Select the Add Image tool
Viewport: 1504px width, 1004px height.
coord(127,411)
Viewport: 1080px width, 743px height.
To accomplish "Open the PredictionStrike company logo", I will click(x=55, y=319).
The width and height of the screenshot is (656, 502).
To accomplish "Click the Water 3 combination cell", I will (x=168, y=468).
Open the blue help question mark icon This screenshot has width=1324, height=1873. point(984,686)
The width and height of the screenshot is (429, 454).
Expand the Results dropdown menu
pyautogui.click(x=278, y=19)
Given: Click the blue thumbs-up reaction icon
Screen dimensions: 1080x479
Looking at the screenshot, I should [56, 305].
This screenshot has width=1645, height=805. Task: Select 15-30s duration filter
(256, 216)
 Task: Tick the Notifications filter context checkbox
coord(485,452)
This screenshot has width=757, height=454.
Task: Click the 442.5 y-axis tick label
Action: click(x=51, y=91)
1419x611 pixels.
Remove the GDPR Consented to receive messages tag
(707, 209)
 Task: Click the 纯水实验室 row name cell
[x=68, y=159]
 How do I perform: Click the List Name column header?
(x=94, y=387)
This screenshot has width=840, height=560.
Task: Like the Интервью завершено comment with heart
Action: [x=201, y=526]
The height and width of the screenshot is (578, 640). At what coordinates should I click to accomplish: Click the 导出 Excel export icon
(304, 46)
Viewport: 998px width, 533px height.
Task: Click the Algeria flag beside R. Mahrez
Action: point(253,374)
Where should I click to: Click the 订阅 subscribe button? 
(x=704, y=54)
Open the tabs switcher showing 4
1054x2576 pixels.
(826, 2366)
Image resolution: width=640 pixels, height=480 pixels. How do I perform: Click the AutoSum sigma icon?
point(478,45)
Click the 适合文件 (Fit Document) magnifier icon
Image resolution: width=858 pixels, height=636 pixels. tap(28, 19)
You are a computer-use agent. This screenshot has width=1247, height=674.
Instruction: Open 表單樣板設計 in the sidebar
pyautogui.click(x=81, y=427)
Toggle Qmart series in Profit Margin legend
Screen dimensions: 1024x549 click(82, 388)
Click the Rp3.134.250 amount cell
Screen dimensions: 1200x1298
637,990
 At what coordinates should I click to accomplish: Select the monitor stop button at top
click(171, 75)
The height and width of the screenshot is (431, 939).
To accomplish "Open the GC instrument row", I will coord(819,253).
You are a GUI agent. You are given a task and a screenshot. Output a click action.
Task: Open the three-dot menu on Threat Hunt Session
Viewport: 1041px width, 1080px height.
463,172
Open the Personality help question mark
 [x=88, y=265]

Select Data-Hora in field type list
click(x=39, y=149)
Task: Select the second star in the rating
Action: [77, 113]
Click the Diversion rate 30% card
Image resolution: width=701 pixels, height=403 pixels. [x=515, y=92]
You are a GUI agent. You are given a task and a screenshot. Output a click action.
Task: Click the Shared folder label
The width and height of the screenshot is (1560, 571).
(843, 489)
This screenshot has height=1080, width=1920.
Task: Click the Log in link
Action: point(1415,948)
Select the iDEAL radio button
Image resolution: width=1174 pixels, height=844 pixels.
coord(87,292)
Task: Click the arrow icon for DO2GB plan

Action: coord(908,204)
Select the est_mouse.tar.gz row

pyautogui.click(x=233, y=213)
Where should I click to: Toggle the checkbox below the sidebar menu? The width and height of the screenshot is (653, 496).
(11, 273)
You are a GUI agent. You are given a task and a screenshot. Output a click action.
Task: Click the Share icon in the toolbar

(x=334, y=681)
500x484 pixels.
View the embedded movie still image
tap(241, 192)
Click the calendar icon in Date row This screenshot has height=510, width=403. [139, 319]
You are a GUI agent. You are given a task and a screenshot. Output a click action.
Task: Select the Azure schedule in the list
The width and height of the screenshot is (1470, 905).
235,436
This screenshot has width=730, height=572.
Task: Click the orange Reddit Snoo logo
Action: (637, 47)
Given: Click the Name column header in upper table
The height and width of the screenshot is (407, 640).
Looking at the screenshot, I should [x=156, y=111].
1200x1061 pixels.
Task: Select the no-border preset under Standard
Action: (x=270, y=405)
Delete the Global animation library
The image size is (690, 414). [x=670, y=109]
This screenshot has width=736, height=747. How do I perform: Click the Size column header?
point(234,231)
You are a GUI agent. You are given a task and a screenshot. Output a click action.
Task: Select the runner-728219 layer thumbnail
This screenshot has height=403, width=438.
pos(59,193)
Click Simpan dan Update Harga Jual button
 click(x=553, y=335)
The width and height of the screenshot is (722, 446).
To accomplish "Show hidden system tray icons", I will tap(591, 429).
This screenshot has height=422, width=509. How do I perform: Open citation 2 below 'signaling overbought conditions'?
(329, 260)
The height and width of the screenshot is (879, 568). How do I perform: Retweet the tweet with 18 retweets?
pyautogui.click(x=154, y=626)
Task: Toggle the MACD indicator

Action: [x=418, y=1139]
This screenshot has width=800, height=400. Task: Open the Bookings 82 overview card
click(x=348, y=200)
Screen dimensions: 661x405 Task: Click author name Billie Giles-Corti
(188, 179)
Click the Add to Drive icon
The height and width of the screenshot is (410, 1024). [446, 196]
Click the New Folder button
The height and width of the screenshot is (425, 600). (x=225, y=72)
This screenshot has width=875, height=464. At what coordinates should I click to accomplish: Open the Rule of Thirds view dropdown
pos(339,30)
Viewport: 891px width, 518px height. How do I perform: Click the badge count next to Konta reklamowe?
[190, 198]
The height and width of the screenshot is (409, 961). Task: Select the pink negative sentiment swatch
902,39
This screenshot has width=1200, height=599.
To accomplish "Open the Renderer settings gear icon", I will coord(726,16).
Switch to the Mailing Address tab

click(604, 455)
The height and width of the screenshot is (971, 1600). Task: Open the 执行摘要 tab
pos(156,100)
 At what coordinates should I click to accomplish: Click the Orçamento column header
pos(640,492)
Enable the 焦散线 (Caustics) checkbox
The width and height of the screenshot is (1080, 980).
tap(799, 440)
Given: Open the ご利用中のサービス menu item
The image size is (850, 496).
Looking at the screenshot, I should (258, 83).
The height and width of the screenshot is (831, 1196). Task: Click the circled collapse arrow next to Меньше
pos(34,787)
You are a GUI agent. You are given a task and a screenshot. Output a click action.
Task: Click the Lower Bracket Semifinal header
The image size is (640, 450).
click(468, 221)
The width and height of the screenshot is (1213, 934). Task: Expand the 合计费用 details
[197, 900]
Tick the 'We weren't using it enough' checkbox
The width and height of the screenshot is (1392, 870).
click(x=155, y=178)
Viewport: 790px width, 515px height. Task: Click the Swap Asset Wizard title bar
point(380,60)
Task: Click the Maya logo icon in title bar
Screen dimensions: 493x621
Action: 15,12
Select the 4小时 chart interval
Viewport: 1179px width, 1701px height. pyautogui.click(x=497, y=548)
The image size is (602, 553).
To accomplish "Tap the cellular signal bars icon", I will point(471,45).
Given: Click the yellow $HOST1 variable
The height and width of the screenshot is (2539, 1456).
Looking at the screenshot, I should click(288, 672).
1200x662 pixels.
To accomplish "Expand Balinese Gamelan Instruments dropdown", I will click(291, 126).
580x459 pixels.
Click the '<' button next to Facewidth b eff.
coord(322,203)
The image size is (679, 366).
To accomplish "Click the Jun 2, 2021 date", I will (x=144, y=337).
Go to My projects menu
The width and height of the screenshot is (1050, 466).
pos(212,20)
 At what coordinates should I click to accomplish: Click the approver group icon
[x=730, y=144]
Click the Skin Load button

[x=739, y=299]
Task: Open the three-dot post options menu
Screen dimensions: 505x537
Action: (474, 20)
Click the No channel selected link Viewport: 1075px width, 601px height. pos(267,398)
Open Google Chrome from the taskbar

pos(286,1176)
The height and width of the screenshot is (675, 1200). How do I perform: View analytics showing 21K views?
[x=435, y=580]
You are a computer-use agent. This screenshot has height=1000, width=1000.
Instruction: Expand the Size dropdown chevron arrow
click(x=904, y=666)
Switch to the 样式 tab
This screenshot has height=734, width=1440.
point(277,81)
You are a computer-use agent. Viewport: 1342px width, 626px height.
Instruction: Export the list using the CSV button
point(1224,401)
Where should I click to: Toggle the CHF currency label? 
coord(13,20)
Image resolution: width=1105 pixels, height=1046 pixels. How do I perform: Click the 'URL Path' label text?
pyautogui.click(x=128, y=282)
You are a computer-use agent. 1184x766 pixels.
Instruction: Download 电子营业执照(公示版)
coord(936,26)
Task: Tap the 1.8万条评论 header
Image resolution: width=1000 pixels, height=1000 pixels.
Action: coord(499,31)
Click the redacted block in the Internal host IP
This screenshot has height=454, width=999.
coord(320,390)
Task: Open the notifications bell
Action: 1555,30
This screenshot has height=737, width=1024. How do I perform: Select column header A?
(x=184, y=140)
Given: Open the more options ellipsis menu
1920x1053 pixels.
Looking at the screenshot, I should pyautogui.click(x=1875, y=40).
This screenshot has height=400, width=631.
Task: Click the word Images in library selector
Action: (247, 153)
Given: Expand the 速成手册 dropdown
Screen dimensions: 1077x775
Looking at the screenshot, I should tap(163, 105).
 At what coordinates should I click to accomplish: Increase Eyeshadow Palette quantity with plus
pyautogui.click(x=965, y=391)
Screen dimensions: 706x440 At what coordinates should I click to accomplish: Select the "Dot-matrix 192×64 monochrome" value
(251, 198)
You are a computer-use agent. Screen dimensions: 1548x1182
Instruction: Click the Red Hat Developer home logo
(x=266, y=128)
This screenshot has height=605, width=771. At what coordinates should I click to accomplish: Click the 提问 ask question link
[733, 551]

────────────────────

### About this task
Wherever the word "computer" turns up in the records, copy out the line it is on.

### Exercise result
You are a computer-use agent. This screenshot has width=1247, height=674.
You are a computer-use agent. This screenshot has height=1000, width=1000.
You are a computer-use agent. Viewport: 1342px width, 626px height.
You are a computer-use agent. 1184x766 pixels.
You are a computer-use agent. Screen dimensions: 1548x1182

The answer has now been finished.